ACLU Condemns Congressional Bill To Patent Human Genes, Nature, and Abstract Ideas
A new bill would overturn decades of Supreme Court precedent and would tear down some of the public’s only protections from the worst patent abuses.
WASHINGTON — The American Civil Liberties Union today announced its opposition to legislation introduced by Sens. Thom Tillis and Chris Coons. The Patent Eligibility Restoration Act of 2023, which was announced today by the senators, would eliminate the long-standing prohibition on patenting laws of nature, natural phenomena, and abstract ideas from U.S. patent law.
Ten years after the Supreme Court invalidated the patents on two human genes in AMP v. Myriad, the Patent Eligibility Restoration Act of 2023 threatens to reverse that critical ruling, and the 150 years of legal precedent before it. If passed, the Act would allow corporations and other entities to patent laws of nature and products of nature, including naturally-occurring genes, giving them exclusive domain over research, development, and analysis. Such monopolies would result in higher health care costs, deny patients access to their health information, and create new hurdles for developing technologies to fight cancer, pandemics, and much more.
“The government should not be granting exclusive rights to control something as personal and basic to the human body as our genes. Patents on nature and abstract ideas limit research, learning, and the free flow of information that benefits all of us,” said Sandra Park, senior staff attorney at the ACLU’s Women’s Rights Project. “The ACLU is proud to defend the ability of researchers, scientists, and patients to use what should be in the public commons to create true inventions, and we oppose this bill accordingly.”
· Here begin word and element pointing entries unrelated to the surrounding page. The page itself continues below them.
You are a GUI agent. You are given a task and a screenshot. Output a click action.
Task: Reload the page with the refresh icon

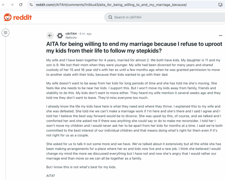point(21,5)
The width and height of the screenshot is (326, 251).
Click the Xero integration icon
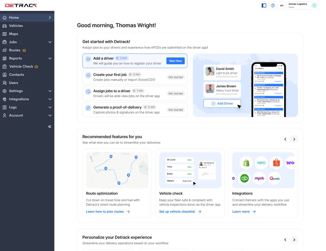261,163
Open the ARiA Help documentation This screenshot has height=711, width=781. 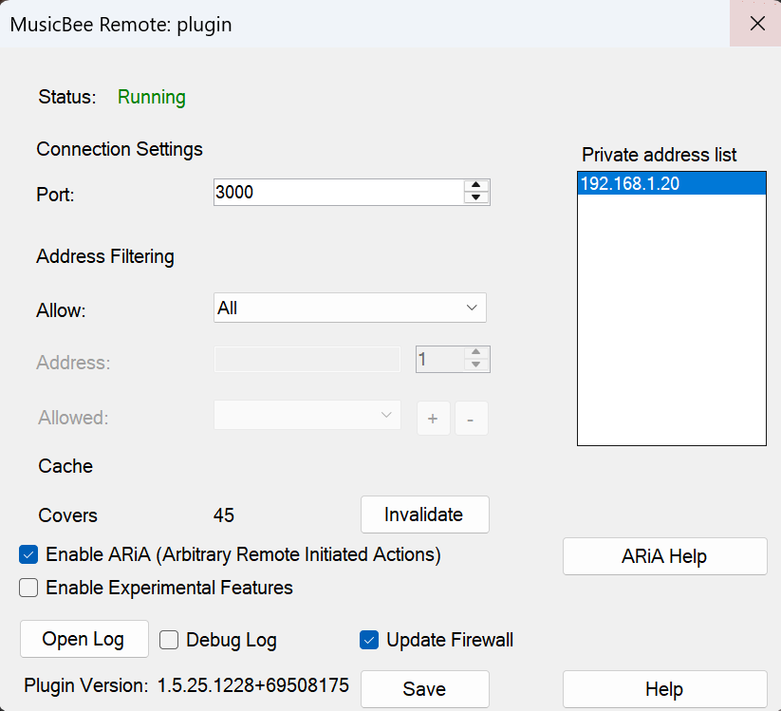click(664, 556)
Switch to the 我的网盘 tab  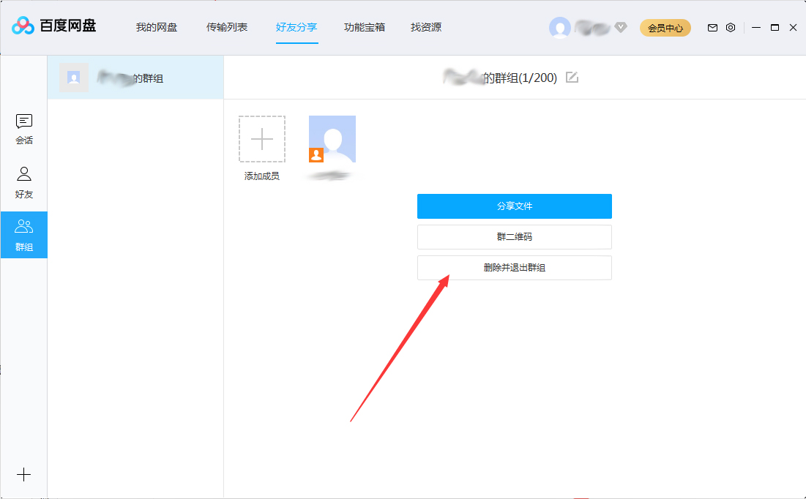pos(156,27)
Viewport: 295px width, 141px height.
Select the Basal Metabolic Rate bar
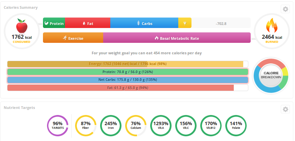coord(177,38)
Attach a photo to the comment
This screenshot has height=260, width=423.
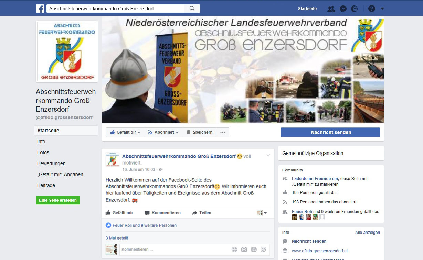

The ACLU opposes patenting that would authorize exclusive control over access to something as fundamental to humanity as our genes. For decades, the U.S. Patent and Trademark Office granted patents on DNA once it was discovered and “isolated,” authorizing patents that covered at least 20 percent of the human genome. Because isolating DNA is a preliminary step in any type of genetic analysis, Myriad Genetics was able to stop all other laboratories from offering clinical testing of BRCA1 and BRCA2, two genes connected with hereditary breast and ovarian cancer risk, even when they wanted to offer different, cheaper, or more comprehensive testing methods.
In AMP v. Myriad, the ACLU filed a lawsuit on behalf of 20 geneticists, genetic counselors, women patients, cancer survivors, breast cancer and women’s health groups, and scientific associations representing 150,000 geneticists, pathologists, and laboratory professionals. On June 13, 2013, the Supreme Court stopped the practice and unanimously held that human genes, including those that are “isolated,” cannot be patented because they are “products of nature.” Recently, the CEO of Myriad Genetics, the defendant in the AMP v. Myriad Genetics suit, said that the Supreme Court “ruled correctly.”
The bill sponsored by Sens. Tillis and Coons directly overturns this Supreme Court decision by permitting companies to once again patent genes and other natural materials once they are merely “isolated” or otherwise used in some way. The bill would also permit companies to patent the connection between genes and different diseases, blocking efforts in the scientific community to better understand and respond to health conditions. Legislation reversing the Supreme Court precedent was opposed by over 150 groups when Sen. Tillis and others offered draft legislation in 2019.